How my Husband Meets my Autistic Support Needs
Feb 27, 2022
In college, I entered knowing I wanted to be a religion major. I read the course catalogue, which was an actual printed book in those days, and fell in love with the titles of religion classes: “Women in ancient Israel,” “Judaism at the time of Jesus,” “The origins of the Palestinian-Israeli conflict.” I knew this department would be my academic home. At Duke University, where I was an undergraduate, students had two years to declare a major, giving time to explore many different departments. I did not waiver. I loved the old, tiny classrooms where our intimate classes met. I loved the way the classes allowed for personal integration and required rigorous study. I felt comfortable there, in a small department, in a small building, in small classes.

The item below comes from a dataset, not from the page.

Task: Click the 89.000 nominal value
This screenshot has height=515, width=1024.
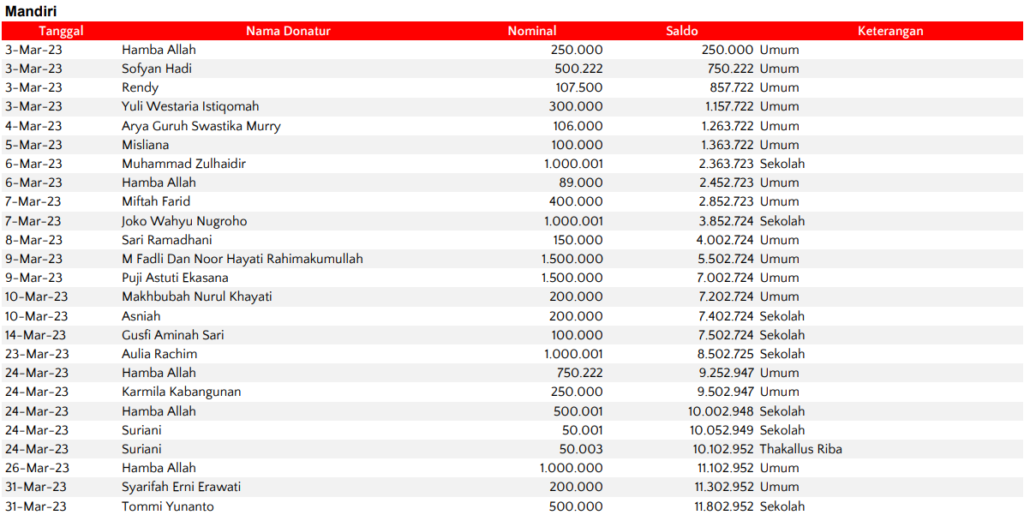Action: click(583, 183)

As the end of my second year came, I knew I needed to file the paperwork to declare my major. But something about the process scared me, and I couldn’t figure out how to complete it. I didn’t know where to find the form, where it needed to go, and by when. When I missed the deadline, a whole new process kicked in, with more paperwork and conversations. To hide the reality that executive functioning issues were at the root, I pretended to be still considering other majors. No one questioned me. This was a pattern throughout my life. Whenever my struggles and needs caught up to me, I lied to cover it up. I was so deeply ashamed of this part of me that could never figure out the next step, never complete the right form. I adopted a persona of an extraordinarily responsible and respectable person.
So how come things around me were always falling apart?

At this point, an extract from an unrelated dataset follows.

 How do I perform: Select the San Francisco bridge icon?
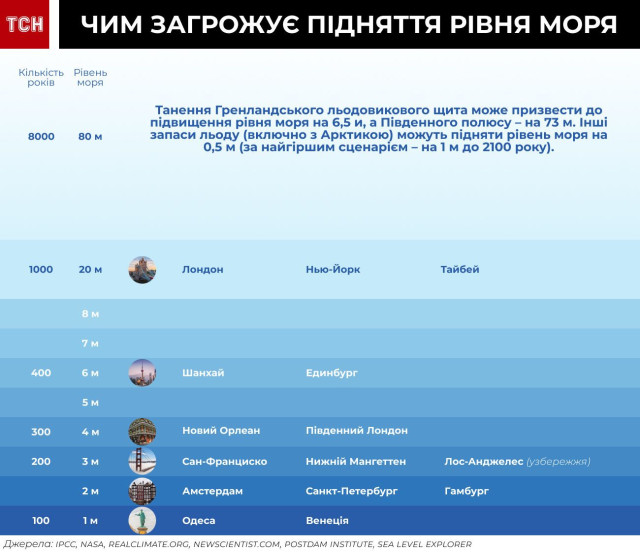(x=142, y=461)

I began dating my husband our junior year of college. I still don’t know what part of his gentle acceptance, goofy humor, and dashing good looks hooked me, but I began to show him my real self. We gave my struggles silly names: “being all fumbly” when I couldn’t find the right thing to say and missed simple deadlines, “shell shock” when I got so overwhelmed that I shut down mentally, and “dropping it” when I forgot to keep up with important details. Right from the start, he began to support me in these struggle spots. He accompanied me to parties, smoothing over my difficulty entering and making conversation. He completed paperwork for me and went with me to the post office and the Bursar’s office. He discovered that my sensory system gets highly dysregulated in the cold, and he began prompting me to bring a sweatshirt, a scarf, or an extra coat on even slightly chilly days.
It turned out that having an emotional support person made a major difference for alleviating my distress.
He didn’t give me new skills to manage the situation, but he helped me access the skills I did already have. He didn’t need to talk much and loved to listen to me, so my hour-long monologues and deep passion for particular subjects fit nicely into our evolving bond. He celebrated my depth, passion, and convictions, even though he was what my mom lovingly called “vanilla.” Without my husband by my side, my un-met needs would have gotten me in a lot more trouble. With his steady support, I thrived. 10 years into our marriage, I still managed to subscribe to a childcare website that I never used. I couldn’t figure out how to cancel the monthly subscription and couldn’t bring myself to tell anyone. We ended up paying them thousands of dollars over several years, and when my husband finally discovered it and fixed it, he didn’t shame me. This is a thing that happens to me. He accepts this.
Finding the right person and receiving the right support set me free to share my bright light with the world. Before I was diagnosed, I often wished I could be all the time, everywhere, the person I am with my husband.
I didn’t know I was wishing for the freedom to be fully autistic and fully supported, the definition of thriving authenticity.